* [BRIEF 1]:
From the biography of Đạm Phương, list the newspapers named as carrying her articles from 1918 to 1929.
* [BRIEF 2]:
Continue the biography of Đạm Phương from its final sentence.

* [EXCERPTED TEXT]:
----------

Đạm Phương (1881–1947) whose birth name was Công Ngữ Đồng Canh, often called Đạm Phương nữ sử was a poet, a popular cultural and social activist, and a writer in Vietnam during the first half of the 20th century. She was the grandchild of king Minh Mạng and the daughter of duke Nguyễn Phúc Miên STriện.

She was born on March 6, 1881, in Huế and died on December 10, 1947, in Thanh Hóa. She was invited to the palace to teach princesses and concubines when she was 20 years old in 1901. Her first newspaper was published in Nam Phong tạp chí in July 1918; she wrote over 200 newspapers articles for such newspapers such as Trung Bắc tân văn, Thực nghiệp dân báo, Hữu Thanh, Lục tỉnh tân văn from 1918 to 1929.
In 1926, she joined the development and became president of the Hue City Nữ công học Hội, the first Vietnamese organization for female education. In 1928, she was jailed by the French for suspected connections with the Tân Việt Revolutionary Party. From late 1930, she quitted writing newspapers and focused on making books.

----------

* [PROVIDED RECORDS]:
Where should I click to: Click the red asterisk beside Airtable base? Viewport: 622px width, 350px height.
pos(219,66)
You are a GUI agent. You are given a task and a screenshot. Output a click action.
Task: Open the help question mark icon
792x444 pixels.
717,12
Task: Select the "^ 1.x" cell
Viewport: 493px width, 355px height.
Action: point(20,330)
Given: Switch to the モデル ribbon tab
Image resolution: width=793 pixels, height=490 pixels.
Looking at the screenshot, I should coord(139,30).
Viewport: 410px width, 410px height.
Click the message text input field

----------

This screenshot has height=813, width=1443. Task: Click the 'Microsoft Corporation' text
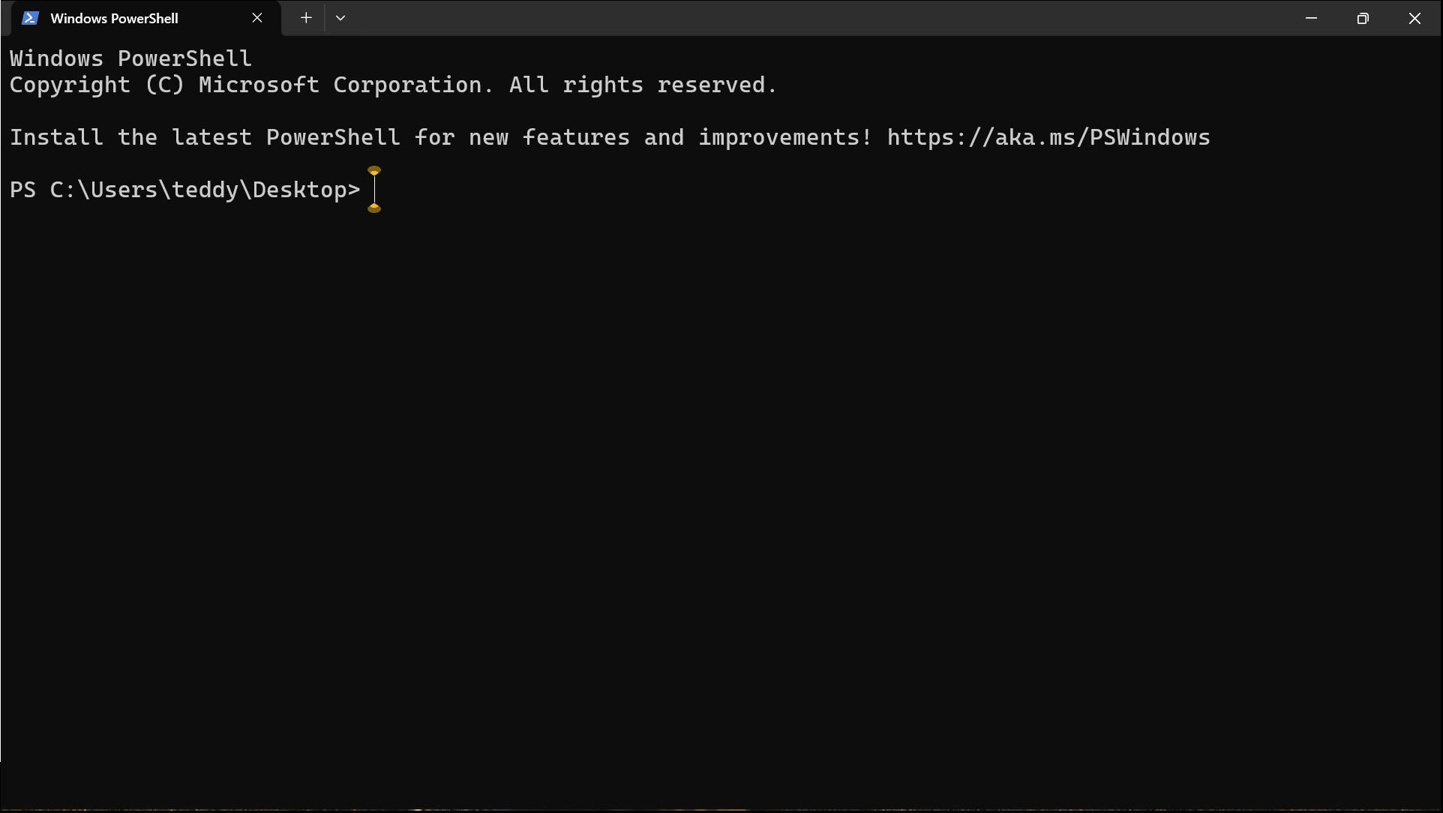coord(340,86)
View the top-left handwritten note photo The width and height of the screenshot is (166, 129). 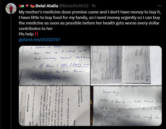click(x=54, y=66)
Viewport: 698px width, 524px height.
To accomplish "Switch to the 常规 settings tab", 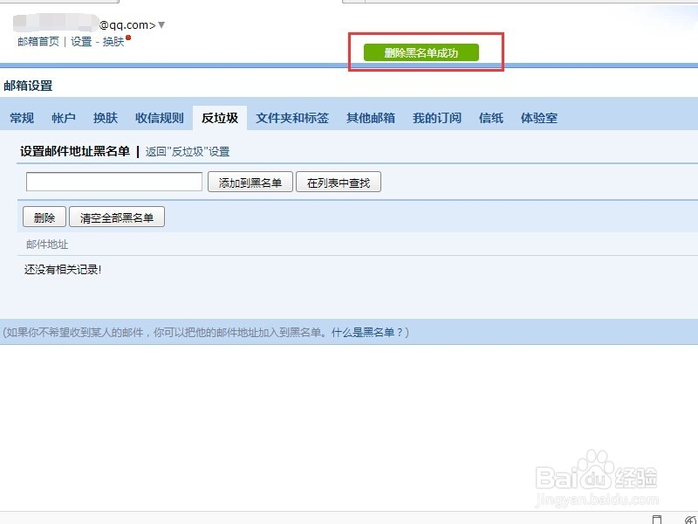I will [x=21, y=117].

----------

* [EXERCISE RESPONSE 1]:
Trung Bắc tân văn, Thực nghiệp dân báo, Hữu Thanh, Lục tỉnh tân văn

* [EXERCISE RESPONSE 2]:
Her son was Hải Triều (1908–1954), a journalist, a Marxist theorist and a Vietnamese literary critic.

== Works ==

- Kim tú cầu (Hydrangeas) (1928)
- Hồng phấn tương tri (Bright pink rose) (1929)
- "Năm mươi năm về trước" ("50 years ago") (1940)
- Giáo dục nhi đồng (Children education) (1942)

== Opinion ==

Women are people, women are one half of humanity. If all women don't have an education, then one half of humanity are beasts.

"The work of females not only help women more independent. but it is also the road to livelihood, and is also the seeds of the industrial technology for the country in the future."